__WHAT IS NEEDED__:
Rewrite the lines below, swapping "hoodie" for "jacket" and leaving everything else untouched.

[Word and element pointing lines]
+ + + + + + +

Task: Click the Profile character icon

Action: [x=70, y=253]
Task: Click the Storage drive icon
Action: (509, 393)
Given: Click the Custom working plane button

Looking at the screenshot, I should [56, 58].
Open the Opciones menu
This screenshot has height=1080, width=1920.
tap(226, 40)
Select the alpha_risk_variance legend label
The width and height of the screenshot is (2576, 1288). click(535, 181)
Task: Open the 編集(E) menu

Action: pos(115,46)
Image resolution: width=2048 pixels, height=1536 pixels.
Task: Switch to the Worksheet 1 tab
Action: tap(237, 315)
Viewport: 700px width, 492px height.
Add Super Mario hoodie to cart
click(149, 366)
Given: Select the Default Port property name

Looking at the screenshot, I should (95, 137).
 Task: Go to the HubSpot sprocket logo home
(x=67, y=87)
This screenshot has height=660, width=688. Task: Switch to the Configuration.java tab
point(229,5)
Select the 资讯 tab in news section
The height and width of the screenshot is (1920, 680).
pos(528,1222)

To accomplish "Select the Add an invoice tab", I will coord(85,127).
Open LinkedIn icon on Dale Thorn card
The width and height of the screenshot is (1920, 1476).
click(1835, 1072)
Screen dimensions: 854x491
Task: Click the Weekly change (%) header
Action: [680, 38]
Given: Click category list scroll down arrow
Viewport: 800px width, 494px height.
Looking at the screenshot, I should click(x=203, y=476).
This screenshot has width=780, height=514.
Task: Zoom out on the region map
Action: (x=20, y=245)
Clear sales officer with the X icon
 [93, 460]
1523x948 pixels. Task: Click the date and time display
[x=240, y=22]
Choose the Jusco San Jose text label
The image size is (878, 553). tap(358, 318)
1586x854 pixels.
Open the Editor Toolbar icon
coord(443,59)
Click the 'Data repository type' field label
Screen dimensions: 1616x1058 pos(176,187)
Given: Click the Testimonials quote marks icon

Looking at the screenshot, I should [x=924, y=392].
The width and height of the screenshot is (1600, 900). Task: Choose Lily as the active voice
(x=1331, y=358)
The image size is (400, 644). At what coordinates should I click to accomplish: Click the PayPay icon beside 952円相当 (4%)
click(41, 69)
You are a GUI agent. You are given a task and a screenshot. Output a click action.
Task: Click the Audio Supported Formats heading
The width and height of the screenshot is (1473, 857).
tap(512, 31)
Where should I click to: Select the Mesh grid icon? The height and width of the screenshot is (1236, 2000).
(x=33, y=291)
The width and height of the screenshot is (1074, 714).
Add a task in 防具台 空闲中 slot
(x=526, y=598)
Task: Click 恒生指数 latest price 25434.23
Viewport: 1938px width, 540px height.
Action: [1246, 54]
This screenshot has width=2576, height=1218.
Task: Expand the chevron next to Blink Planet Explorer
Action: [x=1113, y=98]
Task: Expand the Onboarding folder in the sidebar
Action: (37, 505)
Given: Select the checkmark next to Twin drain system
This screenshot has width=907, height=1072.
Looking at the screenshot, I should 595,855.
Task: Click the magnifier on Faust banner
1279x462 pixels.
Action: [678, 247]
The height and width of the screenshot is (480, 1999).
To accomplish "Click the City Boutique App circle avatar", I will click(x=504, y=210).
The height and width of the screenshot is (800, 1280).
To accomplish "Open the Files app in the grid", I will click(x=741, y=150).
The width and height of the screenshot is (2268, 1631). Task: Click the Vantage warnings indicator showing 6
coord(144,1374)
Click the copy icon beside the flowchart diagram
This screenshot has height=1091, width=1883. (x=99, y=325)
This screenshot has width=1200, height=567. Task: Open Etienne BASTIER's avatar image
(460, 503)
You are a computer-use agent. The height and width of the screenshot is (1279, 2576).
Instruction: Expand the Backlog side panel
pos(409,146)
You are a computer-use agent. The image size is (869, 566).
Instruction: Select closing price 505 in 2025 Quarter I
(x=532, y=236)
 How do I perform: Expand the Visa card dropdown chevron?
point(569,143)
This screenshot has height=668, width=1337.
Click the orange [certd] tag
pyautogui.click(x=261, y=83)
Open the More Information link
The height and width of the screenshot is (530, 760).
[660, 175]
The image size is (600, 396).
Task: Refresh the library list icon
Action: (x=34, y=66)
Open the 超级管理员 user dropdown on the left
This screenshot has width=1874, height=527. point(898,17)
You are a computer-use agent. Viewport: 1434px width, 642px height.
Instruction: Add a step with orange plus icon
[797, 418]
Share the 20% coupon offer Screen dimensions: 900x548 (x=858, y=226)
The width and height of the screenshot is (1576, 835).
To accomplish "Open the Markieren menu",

+ + + + + + +

__EXERCISE RESULT__:
Task: Click the Profile character icon

Action: [x=70, y=253]
Task: Click the Storage drive icon
Action: (509, 393)
Given: Click the Custom working plane button

Looking at the screenshot, I should [56, 58].
Open the Opciones menu
This screenshot has height=1080, width=1920.
tap(226, 40)
Select the alpha_risk_variance legend label
The width and height of the screenshot is (2576, 1288). click(535, 181)
Task: Open the 編集(E) menu

Action: pos(115,46)
Image resolution: width=2048 pixels, height=1536 pixels.
Task: Switch to the Worksheet 1 tab
Action: tap(237, 315)
Viewport: 700px width, 492px height.
Add Super Mario jacket to cart
click(149, 366)
Given: Select the Default Port property name

Looking at the screenshot, I should (95, 137).
 Task: Go to the HubSpot sprocket logo home
(x=67, y=87)
This screenshot has height=660, width=688. Task: Switch to the Configuration.java tab
point(229,5)
Select the 资讯 tab in news section
The height and width of the screenshot is (1920, 680).
pos(528,1222)

To accomplish "Select the Add an invoice tab", I will coord(85,127).
Open LinkedIn icon on Dale Thorn card
The width and height of the screenshot is (1920, 1476).
click(1835, 1072)
Screen dimensions: 854x491
Task: Click the Weekly change (%) header
Action: [680, 38]
Given: Click category list scroll down arrow
Viewport: 800px width, 494px height.
Looking at the screenshot, I should click(x=203, y=476).
This screenshot has width=780, height=514.
Task: Zoom out on the region map
Action: (x=20, y=245)
Clear sales officer with the X icon
 [93, 460]
1523x948 pixels. Task: Click the date and time display
[x=240, y=22]
Choose the Jusco San Jose text label
The image size is (878, 553). tap(358, 318)
1586x854 pixels.
Open the Editor Toolbar icon
coord(443,59)
Click the 'Data repository type' field label
Screen dimensions: 1616x1058 pos(176,187)
Given: Click the Testimonials quote marks icon

Looking at the screenshot, I should [x=924, y=392].
The width and height of the screenshot is (1600, 900). Task: Choose Lily as the active voice
(x=1331, y=358)
The image size is (400, 644). At what coordinates should I click to accomplish: Click the PayPay icon beside 952円相当 (4%)
click(41, 69)
You are a GUI agent. You are given a task and a screenshot. Output a click action.
Task: Click the Audio Supported Formats heading
The width and height of the screenshot is (1473, 857).
tap(512, 31)
Where should I click to: Select the Mesh grid icon? The height and width of the screenshot is (1236, 2000).
(x=33, y=291)
The width and height of the screenshot is (1074, 714).
Add a task in 防具台 空闲中 slot
(x=526, y=598)
Task: Click 恒生指数 latest price 25434.23
Viewport: 1938px width, 540px height.
Action: [1246, 54]
This screenshot has width=2576, height=1218.
Task: Expand the chevron next to Blink Planet Explorer
Action: [x=1113, y=98]
Task: Expand the Onboarding folder in the sidebar
Action: (37, 505)
Given: Select the checkmark next to Twin drain system
This screenshot has width=907, height=1072.
Looking at the screenshot, I should 595,855.
Task: Click the magnifier on Faust banner
1279x462 pixels.
Action: [678, 247]
The height and width of the screenshot is (480, 1999).
To accomplish "Click the City Boutique App circle avatar", I will click(x=504, y=210).
The height and width of the screenshot is (800, 1280).
To accomplish "Open the Files app in the grid", I will click(x=741, y=150).
The width and height of the screenshot is (2268, 1631). Task: Click the Vantage warnings indicator showing 6
coord(144,1374)
Click the copy icon beside the flowchart diagram
This screenshot has height=1091, width=1883. (x=99, y=325)
This screenshot has width=1200, height=567. Task: Open Etienne BASTIER's avatar image
(460, 503)
You are a computer-use agent. The height and width of the screenshot is (1279, 2576).
Instruction: Expand the Backlog side panel
pos(409,146)
You are a computer-use agent. The image size is (869, 566).
Instruction: Select closing price 505 in 2025 Quarter I
(x=532, y=236)
 How do I perform: Expand the Visa card dropdown chevron?
point(569,143)
This screenshot has height=668, width=1337.
Click the orange [certd] tag
pyautogui.click(x=261, y=83)
Open the More Information link
The height and width of the screenshot is (530, 760).
[660, 175]
The image size is (600, 396).
Task: Refresh the library list icon
Action: (x=34, y=66)
Open the 超级管理员 user dropdown on the left
This screenshot has width=1874, height=527. point(898,17)
You are a computer-use agent. Viewport: 1434px width, 642px height.
Instruction: Add a step with orange plus icon
[797, 418]
Share the 20% coupon offer Screen dimensions: 900x548 (x=858, y=226)
The width and height of the screenshot is (1576, 835).
To accomplish "Open the Markieren menu",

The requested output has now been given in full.